Supplied records: Begin
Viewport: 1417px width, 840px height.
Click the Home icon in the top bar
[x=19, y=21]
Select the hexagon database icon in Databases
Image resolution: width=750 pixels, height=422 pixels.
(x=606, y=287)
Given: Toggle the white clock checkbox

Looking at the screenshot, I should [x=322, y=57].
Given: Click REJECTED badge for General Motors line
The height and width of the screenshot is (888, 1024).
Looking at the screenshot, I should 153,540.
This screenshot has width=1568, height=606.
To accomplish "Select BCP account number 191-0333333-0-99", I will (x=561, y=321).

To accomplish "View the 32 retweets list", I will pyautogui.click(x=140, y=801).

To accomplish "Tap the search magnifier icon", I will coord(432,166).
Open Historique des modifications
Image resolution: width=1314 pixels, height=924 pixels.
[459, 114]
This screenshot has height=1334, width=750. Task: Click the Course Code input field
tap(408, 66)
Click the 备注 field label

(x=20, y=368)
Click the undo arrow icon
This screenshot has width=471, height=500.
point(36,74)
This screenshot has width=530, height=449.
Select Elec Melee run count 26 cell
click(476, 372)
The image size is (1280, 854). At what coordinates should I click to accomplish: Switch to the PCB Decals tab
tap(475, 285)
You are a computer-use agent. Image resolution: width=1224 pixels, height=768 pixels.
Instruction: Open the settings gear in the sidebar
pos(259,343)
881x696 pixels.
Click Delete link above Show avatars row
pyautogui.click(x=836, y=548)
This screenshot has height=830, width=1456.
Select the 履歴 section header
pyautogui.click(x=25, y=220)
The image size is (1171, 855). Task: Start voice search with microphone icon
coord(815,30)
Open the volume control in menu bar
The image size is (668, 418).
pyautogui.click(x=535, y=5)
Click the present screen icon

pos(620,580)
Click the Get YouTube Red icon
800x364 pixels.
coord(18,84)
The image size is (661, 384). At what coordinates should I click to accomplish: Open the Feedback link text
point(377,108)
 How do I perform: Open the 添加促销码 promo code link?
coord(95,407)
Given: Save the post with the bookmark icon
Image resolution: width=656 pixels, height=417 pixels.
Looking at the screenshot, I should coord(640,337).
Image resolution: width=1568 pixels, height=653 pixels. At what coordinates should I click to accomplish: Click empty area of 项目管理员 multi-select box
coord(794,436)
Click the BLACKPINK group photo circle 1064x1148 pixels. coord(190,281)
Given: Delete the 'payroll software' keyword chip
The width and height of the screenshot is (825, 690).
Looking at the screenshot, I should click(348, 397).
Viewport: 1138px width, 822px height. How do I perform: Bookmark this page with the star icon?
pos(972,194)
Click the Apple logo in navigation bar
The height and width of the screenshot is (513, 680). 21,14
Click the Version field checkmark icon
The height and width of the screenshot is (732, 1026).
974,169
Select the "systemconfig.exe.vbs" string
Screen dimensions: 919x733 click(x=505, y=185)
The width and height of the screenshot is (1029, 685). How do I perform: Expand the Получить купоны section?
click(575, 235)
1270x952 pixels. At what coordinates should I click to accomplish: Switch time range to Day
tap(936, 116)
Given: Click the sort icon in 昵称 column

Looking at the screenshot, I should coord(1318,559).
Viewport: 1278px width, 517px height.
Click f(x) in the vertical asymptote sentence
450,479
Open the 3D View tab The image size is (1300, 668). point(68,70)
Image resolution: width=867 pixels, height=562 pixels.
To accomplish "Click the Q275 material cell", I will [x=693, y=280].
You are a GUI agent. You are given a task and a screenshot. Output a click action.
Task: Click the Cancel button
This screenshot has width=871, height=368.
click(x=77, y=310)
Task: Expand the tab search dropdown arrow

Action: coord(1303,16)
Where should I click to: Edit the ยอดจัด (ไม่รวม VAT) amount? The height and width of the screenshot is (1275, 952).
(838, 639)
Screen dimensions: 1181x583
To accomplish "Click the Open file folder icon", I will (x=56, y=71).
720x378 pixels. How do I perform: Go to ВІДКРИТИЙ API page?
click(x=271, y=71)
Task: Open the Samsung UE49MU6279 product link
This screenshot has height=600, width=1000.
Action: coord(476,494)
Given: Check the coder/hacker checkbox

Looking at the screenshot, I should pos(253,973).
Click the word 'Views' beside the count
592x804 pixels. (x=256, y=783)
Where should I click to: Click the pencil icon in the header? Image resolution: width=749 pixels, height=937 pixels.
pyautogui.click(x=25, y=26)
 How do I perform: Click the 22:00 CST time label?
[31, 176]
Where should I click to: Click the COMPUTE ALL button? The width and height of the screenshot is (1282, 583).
Supplied records: End
* _Instructions to follow_
The entries must all be transcribed exactly.

* _Task result_
Viewport: 1417px width, 840px height.
Click the Home icon in the top bar
[x=19, y=21]
Select the hexagon database icon in Databases
Image resolution: width=750 pixels, height=422 pixels.
(x=606, y=287)
Given: Toggle the white clock checkbox

Looking at the screenshot, I should [x=322, y=57].
Given: Click REJECTED badge for General Motors line
The height and width of the screenshot is (888, 1024).
Looking at the screenshot, I should 153,540.
This screenshot has width=1568, height=606.
To accomplish "Select BCP account number 191-0333333-0-99", I will (x=561, y=321).

To accomplish "View the 32 retweets list", I will pyautogui.click(x=140, y=801).

To accomplish "Tap the search magnifier icon", I will coord(432,166).
Open Historique des modifications
Image resolution: width=1314 pixels, height=924 pixels.
[459, 114]
This screenshot has height=1334, width=750. Task: Click the Course Code input field
tap(408, 66)
Click the 备注 field label

(x=20, y=368)
Click the undo arrow icon
This screenshot has width=471, height=500.
point(36,74)
This screenshot has width=530, height=449.
Select Elec Melee run count 26 cell
click(476, 372)
The image size is (1280, 854). At what coordinates should I click to accomplish: Switch to the PCB Decals tab
tap(475, 285)
You are a computer-use agent. Image resolution: width=1224 pixels, height=768 pixels.
Instruction: Open the settings gear in the sidebar
pos(259,343)
881x696 pixels.
Click Delete link above Show avatars row
pyautogui.click(x=836, y=548)
This screenshot has height=830, width=1456.
Select the 履歴 section header
pyautogui.click(x=25, y=220)
The image size is (1171, 855). Task: Start voice search with microphone icon
coord(815,30)
Open the volume control in menu bar
The image size is (668, 418).
pyautogui.click(x=535, y=5)
Click the present screen icon

pos(620,580)
Click the Get YouTube Red icon
800x364 pixels.
coord(18,84)
The image size is (661, 384). At what coordinates should I click to accomplish: Open the Feedback link text
point(377,108)
 How do I perform: Open the 添加促销码 promo code link?
coord(95,407)
Given: Save the post with the bookmark icon
Image resolution: width=656 pixels, height=417 pixels.
Looking at the screenshot, I should coord(640,337).
Image resolution: width=1568 pixels, height=653 pixels. At what coordinates should I click to accomplish: Click empty area of 项目管理员 multi-select box
coord(794,436)
Click the BLACKPINK group photo circle 1064x1148 pixels. coord(190,281)
Given: Delete the 'payroll software' keyword chip
The width and height of the screenshot is (825, 690).
Looking at the screenshot, I should click(348, 397).
Viewport: 1138px width, 822px height. How do I perform: Bookmark this page with the star icon?
pos(972,194)
Click the Apple logo in navigation bar
The height and width of the screenshot is (513, 680). 21,14
Click the Version field checkmark icon
The height and width of the screenshot is (732, 1026).
974,169
Select the "systemconfig.exe.vbs" string
Screen dimensions: 919x733 click(x=505, y=185)
The width and height of the screenshot is (1029, 685). How do I perform: Expand the Получить купоны section?
click(575, 235)
1270x952 pixels. At what coordinates should I click to accomplish: Switch time range to Day
tap(936, 116)
Given: Click the sort icon in 昵称 column

Looking at the screenshot, I should coord(1318,559).
Viewport: 1278px width, 517px height.
Click f(x) in the vertical asymptote sentence
450,479
Open the 3D View tab The image size is (1300, 668). point(68,70)
Image resolution: width=867 pixels, height=562 pixels.
To accomplish "Click the Q275 material cell", I will [x=693, y=280].
You are a GUI agent. You are given a task and a screenshot. Output a click action.
Task: Click the Cancel button
This screenshot has width=871, height=368.
click(x=77, y=310)
Task: Expand the tab search dropdown arrow

Action: coord(1303,16)
Where should I click to: Edit the ยอดจัด (ไม่รวม VAT) amount? The height and width of the screenshot is (1275, 952).
(838, 639)
Screen dimensions: 1181x583
To accomplish "Click the Open file folder icon", I will (x=56, y=71).
720x378 pixels. How do I perform: Go to ВІДКРИТИЙ API page?
click(x=271, y=71)
Task: Open the Samsung UE49MU6279 product link
This screenshot has height=600, width=1000.
Action: coord(476,494)
Given: Check the coder/hacker checkbox

Looking at the screenshot, I should pos(253,973).
Click the word 'Views' beside the count
592x804 pixels. (x=256, y=783)
Where should I click to: Click the pencil icon in the header? Image resolution: width=749 pixels, height=937 pixels.
pyautogui.click(x=25, y=26)
 How do I perform: Click the 22:00 CST time label?
[31, 176]
Where should I click to: Click the COMPUTE ALL button? The width and height of the screenshot is (1282, 583).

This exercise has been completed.